- What you should do -
In the items below, change every "GUI agent" to "interface agent" and leave all other text unchanged.

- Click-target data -

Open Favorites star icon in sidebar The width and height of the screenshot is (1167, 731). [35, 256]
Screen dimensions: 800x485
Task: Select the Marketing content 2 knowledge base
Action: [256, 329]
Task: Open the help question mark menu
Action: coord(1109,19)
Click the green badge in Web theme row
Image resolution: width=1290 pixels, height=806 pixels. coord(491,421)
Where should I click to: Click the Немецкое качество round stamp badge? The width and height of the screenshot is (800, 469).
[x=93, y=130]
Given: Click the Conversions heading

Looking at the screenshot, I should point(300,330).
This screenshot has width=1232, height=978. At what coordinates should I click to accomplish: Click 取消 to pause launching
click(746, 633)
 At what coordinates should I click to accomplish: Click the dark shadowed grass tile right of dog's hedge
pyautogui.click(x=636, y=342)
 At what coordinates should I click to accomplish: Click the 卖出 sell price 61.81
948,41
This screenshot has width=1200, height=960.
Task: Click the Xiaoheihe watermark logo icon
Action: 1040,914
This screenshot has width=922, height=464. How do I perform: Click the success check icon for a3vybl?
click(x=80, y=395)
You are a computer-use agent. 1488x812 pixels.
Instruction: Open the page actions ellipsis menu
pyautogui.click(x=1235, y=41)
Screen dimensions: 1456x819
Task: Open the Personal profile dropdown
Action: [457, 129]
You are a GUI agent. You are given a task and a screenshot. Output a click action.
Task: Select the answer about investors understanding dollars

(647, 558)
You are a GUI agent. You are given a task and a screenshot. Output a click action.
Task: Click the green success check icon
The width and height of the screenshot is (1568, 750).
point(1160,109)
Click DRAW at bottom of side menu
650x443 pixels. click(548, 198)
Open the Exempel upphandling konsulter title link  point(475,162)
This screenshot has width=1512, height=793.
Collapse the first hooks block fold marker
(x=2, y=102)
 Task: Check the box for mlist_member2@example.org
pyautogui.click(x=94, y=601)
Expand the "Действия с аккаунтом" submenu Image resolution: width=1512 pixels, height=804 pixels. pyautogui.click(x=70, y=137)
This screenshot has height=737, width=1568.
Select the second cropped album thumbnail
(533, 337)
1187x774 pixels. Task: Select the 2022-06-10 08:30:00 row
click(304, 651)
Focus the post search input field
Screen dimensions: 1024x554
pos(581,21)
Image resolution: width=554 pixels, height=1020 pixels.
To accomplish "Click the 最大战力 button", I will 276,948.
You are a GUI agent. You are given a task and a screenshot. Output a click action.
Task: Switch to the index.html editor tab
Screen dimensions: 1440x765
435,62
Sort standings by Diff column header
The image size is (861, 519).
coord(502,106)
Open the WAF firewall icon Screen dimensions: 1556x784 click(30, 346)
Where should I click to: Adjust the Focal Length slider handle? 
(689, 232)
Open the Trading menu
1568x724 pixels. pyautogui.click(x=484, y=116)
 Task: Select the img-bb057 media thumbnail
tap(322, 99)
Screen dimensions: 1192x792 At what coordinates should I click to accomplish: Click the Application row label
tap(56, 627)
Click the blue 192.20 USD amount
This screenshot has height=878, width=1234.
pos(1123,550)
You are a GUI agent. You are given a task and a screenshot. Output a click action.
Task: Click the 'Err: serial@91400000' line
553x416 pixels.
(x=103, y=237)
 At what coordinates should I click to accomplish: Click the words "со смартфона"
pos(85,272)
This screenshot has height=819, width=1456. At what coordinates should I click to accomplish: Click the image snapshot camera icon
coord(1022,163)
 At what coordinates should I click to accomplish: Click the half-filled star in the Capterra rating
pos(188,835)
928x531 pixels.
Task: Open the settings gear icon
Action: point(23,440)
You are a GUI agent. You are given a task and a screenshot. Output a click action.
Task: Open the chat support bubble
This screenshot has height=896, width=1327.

- Task output -
Open Favorites star icon in sidebar The width and height of the screenshot is (1167, 731). [35, 256]
Screen dimensions: 800x485
Task: Select the Marketing content 2 knowledge base
Action: [256, 329]
Task: Open the help question mark menu
Action: coord(1109,19)
Click the green badge in Web theme row
Image resolution: width=1290 pixels, height=806 pixels. coord(491,421)
Where should I click to: Click the Немецкое качество round stamp badge? The width and height of the screenshot is (800, 469).
[x=93, y=130]
Given: Click the Conversions heading

Looking at the screenshot, I should point(300,330).
This screenshot has width=1232, height=978. At what coordinates should I click to accomplish: Click 取消 to pause launching
click(746, 633)
 At what coordinates should I click to accomplish: Click the dark shadowed grass tile right of dog's hedge
pyautogui.click(x=636, y=342)
 At what coordinates should I click to accomplish: Click the 卖出 sell price 61.81
948,41
This screenshot has width=1200, height=960.
Task: Click the Xiaoheihe watermark logo icon
Action: 1040,914
This screenshot has width=922, height=464. How do I perform: Click the success check icon for a3vybl?
click(x=80, y=395)
You are a computer-use agent. 1488x812 pixels.
Instruction: Open the page actions ellipsis menu
pyautogui.click(x=1235, y=41)
Screen dimensions: 1456x819
Task: Open the Personal profile dropdown
Action: [457, 129]
You are a interface agent. You are given a task and a screenshot. Output a click action.
Task: Select the answer about investors understanding dollars

(647, 558)
You are a interface agent. You are given a task and a screenshot. Output a click action.
Task: Click the green success check icon
The width and height of the screenshot is (1568, 750).
point(1160,109)
Click DRAW at bottom of side menu
650x443 pixels. click(548, 198)
Open the Exempel upphandling konsulter title link  point(475,162)
This screenshot has width=1512, height=793.
Collapse the first hooks block fold marker
(x=2, y=102)
 Task: Check the box for mlist_member2@example.org
pyautogui.click(x=94, y=601)
Expand the "Действия с аккаунтом" submenu Image resolution: width=1512 pixels, height=804 pixels. pyautogui.click(x=70, y=137)
This screenshot has height=737, width=1568.
Select the second cropped album thumbnail
(533, 337)
1187x774 pixels. Task: Select the 2022-06-10 08:30:00 row
click(304, 651)
Focus the post search input field
Screen dimensions: 1024x554
pos(581,21)
Image resolution: width=554 pixels, height=1020 pixels.
To accomplish "Click the 最大战力 button", I will 276,948.
You are a interface agent. You are given a task and a screenshot. Output a click action.
Task: Switch to the index.html editor tab
Screen dimensions: 1440x765
435,62
Sort standings by Diff column header
The image size is (861, 519).
coord(502,106)
Open the WAF firewall icon Screen dimensions: 1556x784 click(30, 346)
Where should I click to: Adjust the Focal Length slider handle? 
(689, 232)
Open the Trading menu
1568x724 pixels. pyautogui.click(x=484, y=116)
 Task: Select the img-bb057 media thumbnail
tap(322, 99)
Screen dimensions: 1192x792 At what coordinates should I click to accomplish: Click the Application row label
tap(56, 627)
Click the blue 192.20 USD amount
This screenshot has height=878, width=1234.
pos(1123,550)
You are a interface agent. You are given a task and a screenshot. Output a click action.
Task: Click the 'Err: serial@91400000' line
553x416 pixels.
(x=103, y=237)
 At what coordinates should I click to accomplish: Click the words "со смартфона"
pos(85,272)
This screenshot has height=819, width=1456. At what coordinates should I click to accomplish: Click the image snapshot camera icon
coord(1022,163)
 At what coordinates should I click to accomplish: Click the half-filled star in the Capterra rating
pos(188,835)
928x531 pixels.
Task: Open the settings gear icon
Action: point(23,440)
You are a interface agent. You are given a task and a screenshot. Output a click action.
Task: Open the chat support bubble
This screenshot has height=896, width=1327.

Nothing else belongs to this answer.